I have this pattern (I am using php):
'/\[link\=((https?:\/\/)?([\da-z\.-]+)\.([a-z\.]{2,6})([\/\w \.-]*)*\/?)\]/i'
When i search for this string: http://phpquest.zapto.org/users/register.php
The matches are (The order is 0-5):
'[link=http://phpquest.zapto.org/users/register.php]'
'http://phpquest.zapto.org/users/register.php'
'http://'
'phpquest.zapto'
org
''
When I replace the *
with +
inside the last subpattern like that:
'/\[link\=((https?:\/\/)?([\da-z\.-]+)\.([a-z\.]{2,6})([\/\w \.-]+)*\/?)\]/i'
The matches are(The order is 0-5):
'[link=http://phpquest.zapto.org/users/register.php]'
'http://phpquest.zapto.org/users/register.php'
'http://'
'phpquest.zapto'
org
'/users/register.php'
Can someone help me understand the difference?

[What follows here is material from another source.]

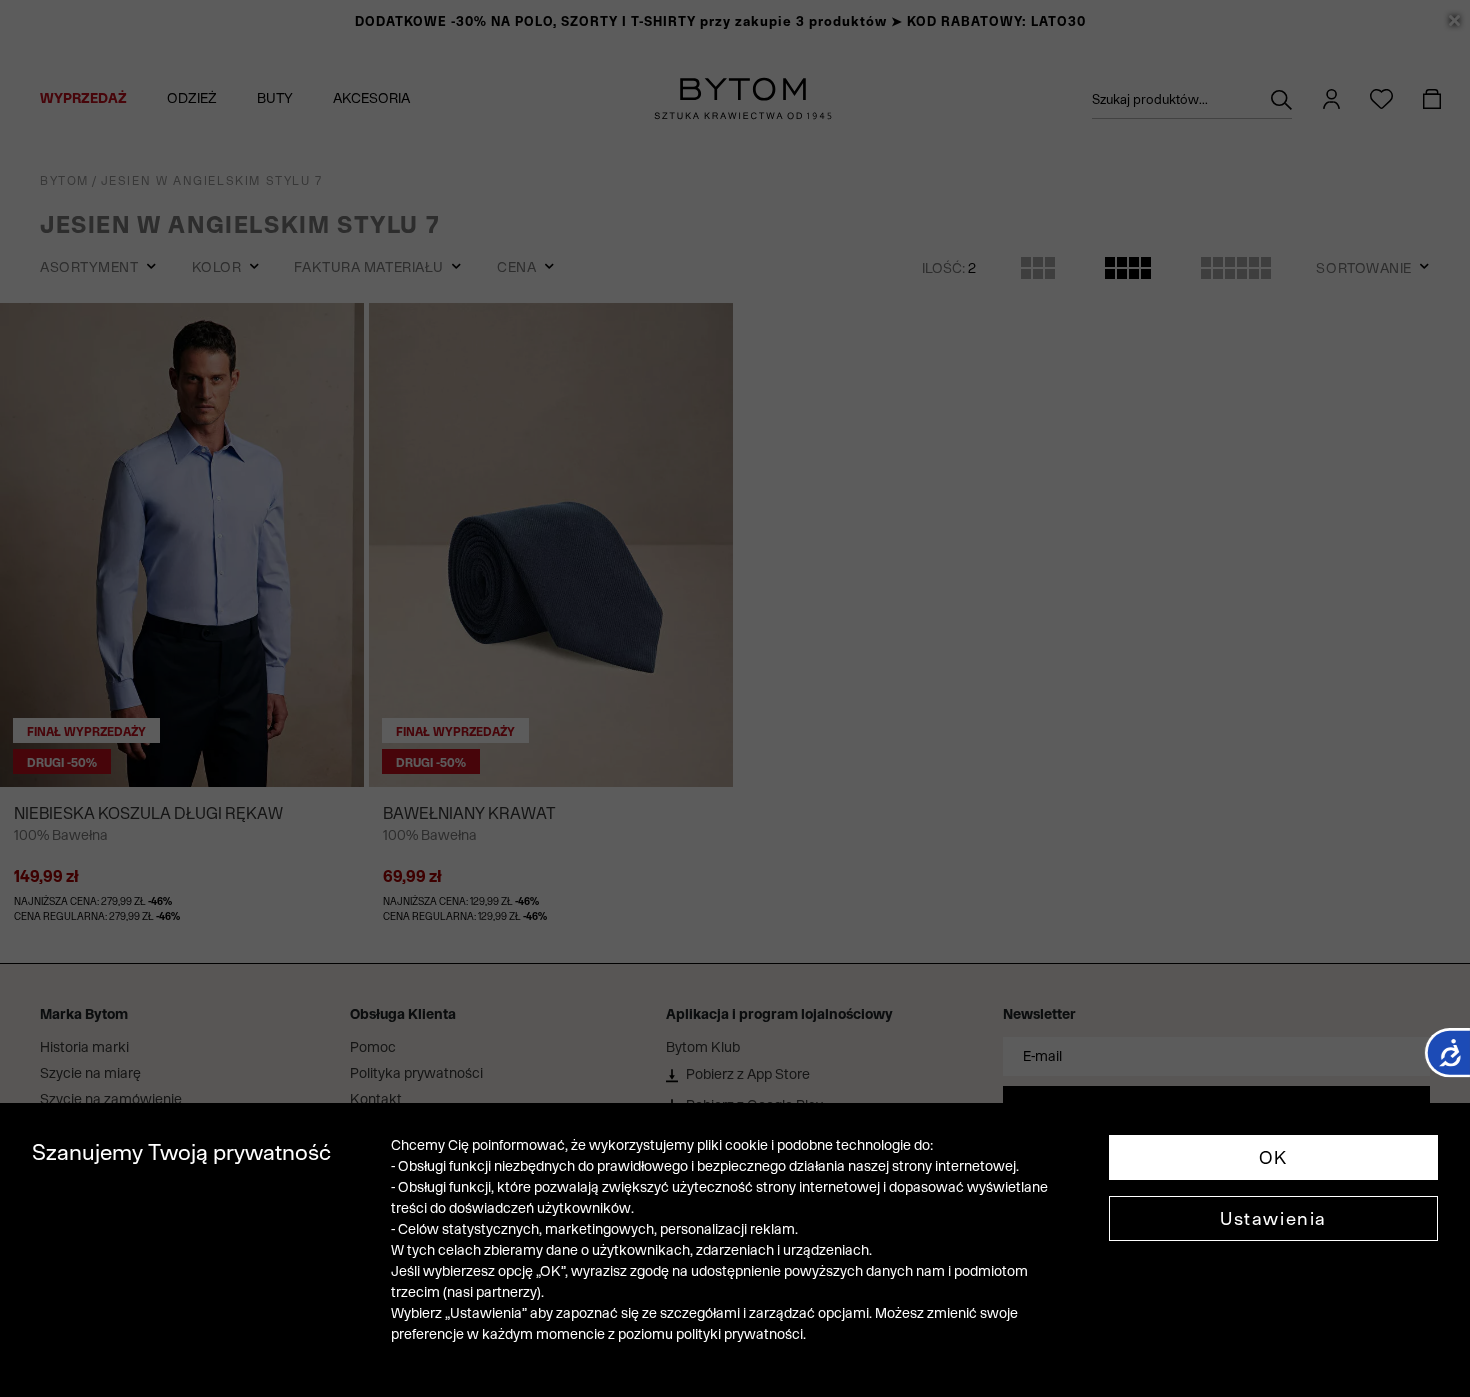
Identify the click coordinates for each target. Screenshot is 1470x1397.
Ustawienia (1273, 1218)
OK (1273, 1157)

Maybe a simpler example is when you compare this to this.
The regexes involved are:
(a*)*
and
(a+)*
And the test string is aaaaaa
.
What happens is that after capturing the main group (in the example I provided, the series of a
's) it attempts to match more, but cannot. But wait! It can also match nothing, because *
means 0 or more times!
Therefore, after matching all the a
's, it will match and catch a 'nothing' and since only the last captured part is stored, you get '' as result of the capture group.
In (a+)*
, after matching and catching aaaaaa
, it cannot match or catch anything more (+
prevents it to match nothing, as opposed to *
) and hence, aaaaaa
is the last match.